Dian Febriansyah: Pertemuan Terakhir dengan Sahabat

Secara terpisah, Dian Febriansyah, 32 tahun, anak sulung Yuniar, menceritakan pengalamannya. Saat tsunami, Dian masih berusia sebelas tahun. Pagi Minggu sebelum tsunami, ia bersama seorang teman hendak pergi bermain bola ke Blang Padang. Keduanya menggunakan sepeda masing-masing. Namun, belum lagi setengah perjalanan, di simpang Pocut Baren (depan SD 20 Banda Aceh), terjadi gempa. Karena takut, Dian memutuskan kembali ke rumah, sementara temannya tetap melanjutkan perjalanan.

“Setelah hari itu kami tidak pernah bertemu lagi. Kalimat terakhir yang saya ingat dia bilang, ayok lek (panggilan akrab Dian) pergi terus, kita tanding hari ini. Aku tunggu di sana ya,” ucap Dian menirukan temannya. Pertemuan itu adalah pertemuan terakhir bagi Dian dengan teman akrabnya. Sejak saat itu, Dian tak pernah dapat kabar lagi tentang keberadaan temannya dan keluarga. Dian menduga temannya itu dibawa gelombang tsunami.

Cerita Zaharuddin: Kehilangan Kakak Tanpa Jejak

Pada hari yang sama, Zaharuddin, 60 tahun, warga Gampong Prada, Kecamatan Syiah Kuala, Banda Aceh, ditemui saat sedang berziarah di kuburan massal Ulee Lheue. Gampong Prada merupakan salah satu desa di Banda Aceh yang tidak parah saat tsunami, sehingga ia dan keluarga selamat.

Namun, kata Zahar, Tsunami Aceh 2004 menyisakan kabar kehilangan paling pahit baginya. Sekeluarga kakak kandungnya hanyut dibawa tsunami. Padahal, sehari sebelum tsunami, Zahar sempat singgah ke rumah kakaknya di Lampaseh Kota. Tidak ada yang janggal dari pertemuan itu, mereka bercerita layaknya biasa. Ia tidak menyangka pertemuan itu menjadi pertemuan terakhir dengan kakaknya.

“Sabtu saya sempat ke rumah ngomong-ngomong cerita sama dia. Besoknya sudah tidak bertemu lagi. Itulah momen terakhir yang saya ingat,” ucap Zahar.

Zahar mengatakan jenazah sekeluarga kakaknya hilang tanpa jejak, kecuali anaknya yang paling kecil perempuan, saat itu tersangkut di tangga. “Mereka tidak ada yang tertinggal, semua meninggal karena tsunami,” ungkap Zahar.

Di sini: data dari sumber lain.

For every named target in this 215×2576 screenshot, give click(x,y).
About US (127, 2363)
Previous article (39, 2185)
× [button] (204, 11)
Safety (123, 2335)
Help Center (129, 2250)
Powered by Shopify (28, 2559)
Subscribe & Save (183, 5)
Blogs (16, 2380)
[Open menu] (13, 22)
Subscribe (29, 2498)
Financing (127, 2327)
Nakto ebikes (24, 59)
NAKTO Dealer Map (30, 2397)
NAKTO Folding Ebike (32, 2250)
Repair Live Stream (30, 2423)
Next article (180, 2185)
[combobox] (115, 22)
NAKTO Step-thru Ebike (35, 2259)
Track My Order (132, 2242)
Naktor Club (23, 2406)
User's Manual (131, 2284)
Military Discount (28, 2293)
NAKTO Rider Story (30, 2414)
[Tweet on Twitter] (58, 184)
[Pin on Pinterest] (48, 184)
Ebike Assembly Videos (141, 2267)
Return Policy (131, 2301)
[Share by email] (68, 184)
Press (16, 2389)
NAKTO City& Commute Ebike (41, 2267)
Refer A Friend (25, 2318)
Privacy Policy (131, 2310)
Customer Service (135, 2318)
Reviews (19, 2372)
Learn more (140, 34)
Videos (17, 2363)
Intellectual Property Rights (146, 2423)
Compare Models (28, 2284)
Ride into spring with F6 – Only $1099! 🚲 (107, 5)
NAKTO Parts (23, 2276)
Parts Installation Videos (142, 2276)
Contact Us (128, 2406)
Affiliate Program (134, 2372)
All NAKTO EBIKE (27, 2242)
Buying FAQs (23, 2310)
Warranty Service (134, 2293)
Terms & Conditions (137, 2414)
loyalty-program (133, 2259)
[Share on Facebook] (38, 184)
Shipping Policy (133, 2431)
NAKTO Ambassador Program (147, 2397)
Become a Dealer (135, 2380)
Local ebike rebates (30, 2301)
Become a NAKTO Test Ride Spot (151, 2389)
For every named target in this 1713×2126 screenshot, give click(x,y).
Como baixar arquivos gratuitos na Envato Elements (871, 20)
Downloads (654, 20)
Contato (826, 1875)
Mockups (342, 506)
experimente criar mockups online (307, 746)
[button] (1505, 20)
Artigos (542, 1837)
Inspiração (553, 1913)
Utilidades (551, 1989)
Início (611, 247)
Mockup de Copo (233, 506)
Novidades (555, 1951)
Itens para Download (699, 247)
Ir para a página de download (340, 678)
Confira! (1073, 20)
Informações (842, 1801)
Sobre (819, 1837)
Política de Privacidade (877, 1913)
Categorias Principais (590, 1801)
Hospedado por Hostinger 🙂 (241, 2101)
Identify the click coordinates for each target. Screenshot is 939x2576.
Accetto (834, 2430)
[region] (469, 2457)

Meskipun tidak tahu di mana keluarga kakaknya itu dikubur, setiap tahun Zahar secara acak pergi ke kuburan massal Ulee Lheue dan Siron. “Yang terpenting mengirim do’a untuk mereka. Selain waktu salat, saya juga mengirim doa setiap 26 Desember. Itu rutin saya lakukan,” tutur Zahar.

Zahar mengaku sudah ikhlas. “Karena dia tinggal di Lampaseh, saya yakin dia dimakamkan di sini. Tapi tidak menutup kemungkinan di tempat lain,” ujar Zahar sembari menyeka air matanya.

Kisah Ernawati: Bertahun-tahun Mencari Ibu

Berbeda dengan cerita Yuniar dan Zaharuddin, Ernawati, 54 tahun, bukan penyintas, bukan juga warga Kota Banda Aceh. Ernawati adalah warga Bireuen yang kehilangan ibunya saat tsunami 2004. Beberapa tahun sebelum tsunami, ia dan ibunya memang tinggal berjauhan. Biasanya setiap Lebaran, jika bukan ibunya yang pulang ke Bireuen, Erna yang menyusul ke Banda Aceh.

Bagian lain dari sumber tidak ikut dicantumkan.